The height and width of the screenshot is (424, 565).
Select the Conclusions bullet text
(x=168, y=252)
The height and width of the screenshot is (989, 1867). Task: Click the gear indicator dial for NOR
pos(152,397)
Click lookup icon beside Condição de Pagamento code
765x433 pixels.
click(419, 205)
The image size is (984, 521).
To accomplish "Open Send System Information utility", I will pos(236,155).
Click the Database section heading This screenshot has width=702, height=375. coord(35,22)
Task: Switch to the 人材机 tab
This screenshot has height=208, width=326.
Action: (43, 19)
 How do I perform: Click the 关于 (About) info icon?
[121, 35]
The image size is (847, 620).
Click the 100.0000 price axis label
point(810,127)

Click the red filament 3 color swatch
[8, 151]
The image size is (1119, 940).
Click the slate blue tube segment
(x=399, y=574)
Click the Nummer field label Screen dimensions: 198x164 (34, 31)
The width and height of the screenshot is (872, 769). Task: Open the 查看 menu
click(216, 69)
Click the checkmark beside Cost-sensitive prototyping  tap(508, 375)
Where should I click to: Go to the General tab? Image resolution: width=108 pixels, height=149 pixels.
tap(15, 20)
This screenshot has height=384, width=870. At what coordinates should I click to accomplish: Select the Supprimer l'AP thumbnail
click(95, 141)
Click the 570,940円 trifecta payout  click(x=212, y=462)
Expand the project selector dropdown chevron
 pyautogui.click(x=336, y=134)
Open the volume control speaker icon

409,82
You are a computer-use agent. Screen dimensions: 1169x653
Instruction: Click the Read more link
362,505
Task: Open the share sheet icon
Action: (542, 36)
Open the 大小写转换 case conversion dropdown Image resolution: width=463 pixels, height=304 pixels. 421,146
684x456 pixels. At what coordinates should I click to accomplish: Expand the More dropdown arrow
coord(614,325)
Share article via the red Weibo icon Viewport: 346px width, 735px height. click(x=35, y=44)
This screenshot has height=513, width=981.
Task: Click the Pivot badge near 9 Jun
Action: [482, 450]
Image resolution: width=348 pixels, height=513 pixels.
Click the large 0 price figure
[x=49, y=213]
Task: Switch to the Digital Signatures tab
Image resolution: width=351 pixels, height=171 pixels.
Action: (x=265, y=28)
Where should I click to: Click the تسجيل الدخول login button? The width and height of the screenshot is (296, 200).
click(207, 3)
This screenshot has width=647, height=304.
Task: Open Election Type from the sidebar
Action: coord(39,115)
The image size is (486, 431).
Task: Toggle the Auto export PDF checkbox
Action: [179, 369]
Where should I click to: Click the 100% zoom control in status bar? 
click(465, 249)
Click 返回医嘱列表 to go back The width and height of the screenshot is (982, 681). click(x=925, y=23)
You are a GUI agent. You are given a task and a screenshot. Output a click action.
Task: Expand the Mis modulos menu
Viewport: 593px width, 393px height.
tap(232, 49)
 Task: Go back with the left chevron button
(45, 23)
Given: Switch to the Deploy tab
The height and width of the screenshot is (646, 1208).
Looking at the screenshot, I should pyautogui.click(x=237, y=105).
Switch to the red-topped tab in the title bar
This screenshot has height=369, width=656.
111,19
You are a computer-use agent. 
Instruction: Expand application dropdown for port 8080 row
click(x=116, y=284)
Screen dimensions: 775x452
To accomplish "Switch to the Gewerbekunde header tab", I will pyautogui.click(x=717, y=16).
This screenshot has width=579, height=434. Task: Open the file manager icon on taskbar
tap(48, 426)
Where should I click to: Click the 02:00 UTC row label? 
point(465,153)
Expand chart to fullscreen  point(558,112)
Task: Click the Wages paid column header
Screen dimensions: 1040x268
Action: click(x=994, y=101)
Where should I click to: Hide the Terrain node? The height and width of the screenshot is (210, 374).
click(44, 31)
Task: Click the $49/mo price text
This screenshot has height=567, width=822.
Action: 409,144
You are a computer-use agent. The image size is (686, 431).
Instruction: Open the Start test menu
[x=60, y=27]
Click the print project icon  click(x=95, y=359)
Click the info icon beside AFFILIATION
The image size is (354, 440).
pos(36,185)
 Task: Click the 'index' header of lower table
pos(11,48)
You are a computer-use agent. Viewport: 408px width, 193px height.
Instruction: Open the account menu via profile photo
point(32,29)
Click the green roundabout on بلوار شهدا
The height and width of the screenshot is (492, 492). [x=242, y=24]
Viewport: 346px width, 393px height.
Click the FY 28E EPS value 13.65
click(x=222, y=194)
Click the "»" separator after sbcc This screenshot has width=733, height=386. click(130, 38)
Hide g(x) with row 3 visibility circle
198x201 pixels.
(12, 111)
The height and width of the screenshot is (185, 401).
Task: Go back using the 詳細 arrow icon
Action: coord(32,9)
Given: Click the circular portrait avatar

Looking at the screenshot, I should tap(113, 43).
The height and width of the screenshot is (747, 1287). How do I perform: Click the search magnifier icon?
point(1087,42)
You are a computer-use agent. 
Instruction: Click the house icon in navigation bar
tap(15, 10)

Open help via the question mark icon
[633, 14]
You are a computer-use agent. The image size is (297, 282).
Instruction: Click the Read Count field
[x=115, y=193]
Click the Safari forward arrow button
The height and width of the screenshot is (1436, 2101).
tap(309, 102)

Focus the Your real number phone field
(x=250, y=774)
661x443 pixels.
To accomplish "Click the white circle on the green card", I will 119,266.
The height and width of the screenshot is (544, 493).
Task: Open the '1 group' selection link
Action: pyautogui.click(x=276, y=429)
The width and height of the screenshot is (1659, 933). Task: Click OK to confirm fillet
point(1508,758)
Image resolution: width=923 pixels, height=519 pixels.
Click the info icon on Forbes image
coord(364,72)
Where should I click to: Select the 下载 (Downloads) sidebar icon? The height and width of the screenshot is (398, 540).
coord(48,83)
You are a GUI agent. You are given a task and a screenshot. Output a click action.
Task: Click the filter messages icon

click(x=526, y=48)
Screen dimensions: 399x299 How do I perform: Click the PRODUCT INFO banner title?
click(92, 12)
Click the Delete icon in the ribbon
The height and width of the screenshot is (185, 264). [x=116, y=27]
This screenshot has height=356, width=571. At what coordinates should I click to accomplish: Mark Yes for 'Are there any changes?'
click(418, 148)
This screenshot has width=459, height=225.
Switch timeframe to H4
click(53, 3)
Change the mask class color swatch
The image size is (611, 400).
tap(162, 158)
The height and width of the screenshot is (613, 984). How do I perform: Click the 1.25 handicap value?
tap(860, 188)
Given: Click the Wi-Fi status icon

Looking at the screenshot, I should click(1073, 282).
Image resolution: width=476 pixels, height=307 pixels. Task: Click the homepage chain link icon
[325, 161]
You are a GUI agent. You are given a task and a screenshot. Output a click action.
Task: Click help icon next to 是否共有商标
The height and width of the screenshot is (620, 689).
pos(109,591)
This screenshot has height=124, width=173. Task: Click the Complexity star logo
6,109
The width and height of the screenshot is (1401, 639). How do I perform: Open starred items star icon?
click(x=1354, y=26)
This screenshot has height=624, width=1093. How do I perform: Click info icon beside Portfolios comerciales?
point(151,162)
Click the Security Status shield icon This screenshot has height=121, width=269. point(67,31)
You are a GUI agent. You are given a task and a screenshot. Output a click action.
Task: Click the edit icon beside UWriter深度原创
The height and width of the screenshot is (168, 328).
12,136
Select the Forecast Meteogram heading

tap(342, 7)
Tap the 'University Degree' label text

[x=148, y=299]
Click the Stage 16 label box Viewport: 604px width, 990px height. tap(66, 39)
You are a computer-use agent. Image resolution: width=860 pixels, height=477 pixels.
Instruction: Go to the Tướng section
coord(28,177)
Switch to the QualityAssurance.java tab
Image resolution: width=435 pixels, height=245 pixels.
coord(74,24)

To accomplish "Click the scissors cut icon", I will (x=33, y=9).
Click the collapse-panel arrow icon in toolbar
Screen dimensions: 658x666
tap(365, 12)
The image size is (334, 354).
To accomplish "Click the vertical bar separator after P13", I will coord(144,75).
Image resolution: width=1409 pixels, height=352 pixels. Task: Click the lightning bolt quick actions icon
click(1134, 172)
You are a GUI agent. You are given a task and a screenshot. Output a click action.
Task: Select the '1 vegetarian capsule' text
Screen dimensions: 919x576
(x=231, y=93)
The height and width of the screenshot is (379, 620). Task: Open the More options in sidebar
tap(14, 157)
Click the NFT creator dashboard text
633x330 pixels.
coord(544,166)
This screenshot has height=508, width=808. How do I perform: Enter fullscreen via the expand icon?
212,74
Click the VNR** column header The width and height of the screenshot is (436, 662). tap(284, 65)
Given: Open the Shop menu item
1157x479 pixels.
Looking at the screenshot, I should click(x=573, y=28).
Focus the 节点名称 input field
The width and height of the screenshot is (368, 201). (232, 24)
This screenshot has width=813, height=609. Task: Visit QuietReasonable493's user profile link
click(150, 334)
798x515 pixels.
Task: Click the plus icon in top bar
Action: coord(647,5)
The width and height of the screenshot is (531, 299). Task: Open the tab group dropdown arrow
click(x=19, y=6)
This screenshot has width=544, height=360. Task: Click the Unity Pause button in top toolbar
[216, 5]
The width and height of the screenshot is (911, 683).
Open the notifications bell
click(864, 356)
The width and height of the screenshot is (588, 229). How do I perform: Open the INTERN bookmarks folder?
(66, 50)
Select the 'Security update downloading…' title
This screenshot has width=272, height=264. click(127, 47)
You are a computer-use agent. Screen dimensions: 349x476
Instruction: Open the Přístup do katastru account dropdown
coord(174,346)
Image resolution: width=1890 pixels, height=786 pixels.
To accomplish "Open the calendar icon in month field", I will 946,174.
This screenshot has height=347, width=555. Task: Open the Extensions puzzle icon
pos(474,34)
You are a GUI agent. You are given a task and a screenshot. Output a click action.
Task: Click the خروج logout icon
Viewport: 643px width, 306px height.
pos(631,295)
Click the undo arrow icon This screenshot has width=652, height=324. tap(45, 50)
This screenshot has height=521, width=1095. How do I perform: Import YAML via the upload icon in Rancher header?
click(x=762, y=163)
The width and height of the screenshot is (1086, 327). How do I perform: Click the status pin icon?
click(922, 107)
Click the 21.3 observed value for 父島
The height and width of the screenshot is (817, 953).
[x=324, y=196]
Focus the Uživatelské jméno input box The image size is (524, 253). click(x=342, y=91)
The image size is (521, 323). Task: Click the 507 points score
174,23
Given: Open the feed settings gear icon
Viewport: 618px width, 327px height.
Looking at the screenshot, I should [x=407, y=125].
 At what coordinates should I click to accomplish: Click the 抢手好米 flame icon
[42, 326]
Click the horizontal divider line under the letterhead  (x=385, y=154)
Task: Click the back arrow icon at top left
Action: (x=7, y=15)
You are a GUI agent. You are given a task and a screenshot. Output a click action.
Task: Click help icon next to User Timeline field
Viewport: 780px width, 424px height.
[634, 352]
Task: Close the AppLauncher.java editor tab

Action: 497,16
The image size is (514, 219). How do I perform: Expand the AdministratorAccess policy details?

━━━━━━━━━━

• _Activity_:
What you return should be exactly the lines above, starting at the one with "Click the red filament 3 color swatch" and ending at the one with "Click 返回医嘱列表 to", and nothing else.

• _Your solution_:
Click the red filament 3 color swatch
[8, 151]
The image size is (1119, 940).
Click the slate blue tube segment
(x=399, y=574)
Click the Nummer field label Screen dimensions: 198x164 (34, 31)
The width and height of the screenshot is (872, 769). Task: Open the 查看 menu
click(216, 69)
Click the checkmark beside Cost-sensitive prototyping  tap(508, 375)
Where should I click to: Go to the General tab? Image resolution: width=108 pixels, height=149 pixels.
tap(15, 20)
This screenshot has height=384, width=870. At what coordinates should I click to accomplish: Select the Supprimer l'AP thumbnail
click(95, 141)
Click the 570,940円 trifecta payout  click(x=212, y=462)
Expand the project selector dropdown chevron
 pyautogui.click(x=336, y=134)
Open the volume control speaker icon

409,82
You are a computer-use agent. Screen dimensions: 1169x653
Instruction: Click the Read more link
362,505
Task: Open the share sheet icon
Action: (542, 36)
Open the 大小写转换 case conversion dropdown Image resolution: width=463 pixels, height=304 pixels. 421,146
684x456 pixels. At what coordinates should I click to accomplish: Expand the More dropdown arrow
coord(614,325)
Share article via the red Weibo icon Viewport: 346px width, 735px height. click(x=35, y=44)
This screenshot has height=513, width=981.
Task: Click the Pivot badge near 9 Jun
Action: [482, 450]
Image resolution: width=348 pixels, height=513 pixels.
Click the large 0 price figure
[x=49, y=213]
Task: Switch to the Digital Signatures tab
Image resolution: width=351 pixels, height=171 pixels.
Action: (x=265, y=28)
Where should I click to: Click the تسجيل الدخول login button? The width and height of the screenshot is (296, 200).
click(207, 3)
This screenshot has width=647, height=304.
Task: Open Election Type from the sidebar
Action: coord(39,115)
The image size is (486, 431).
Task: Toggle the Auto export PDF checkbox
Action: [179, 369]
Where should I click to: Click the 100% zoom control in status bar? 
click(465, 249)
Click 返回医嘱列表 to go back The width and height of the screenshot is (982, 681). click(x=925, y=23)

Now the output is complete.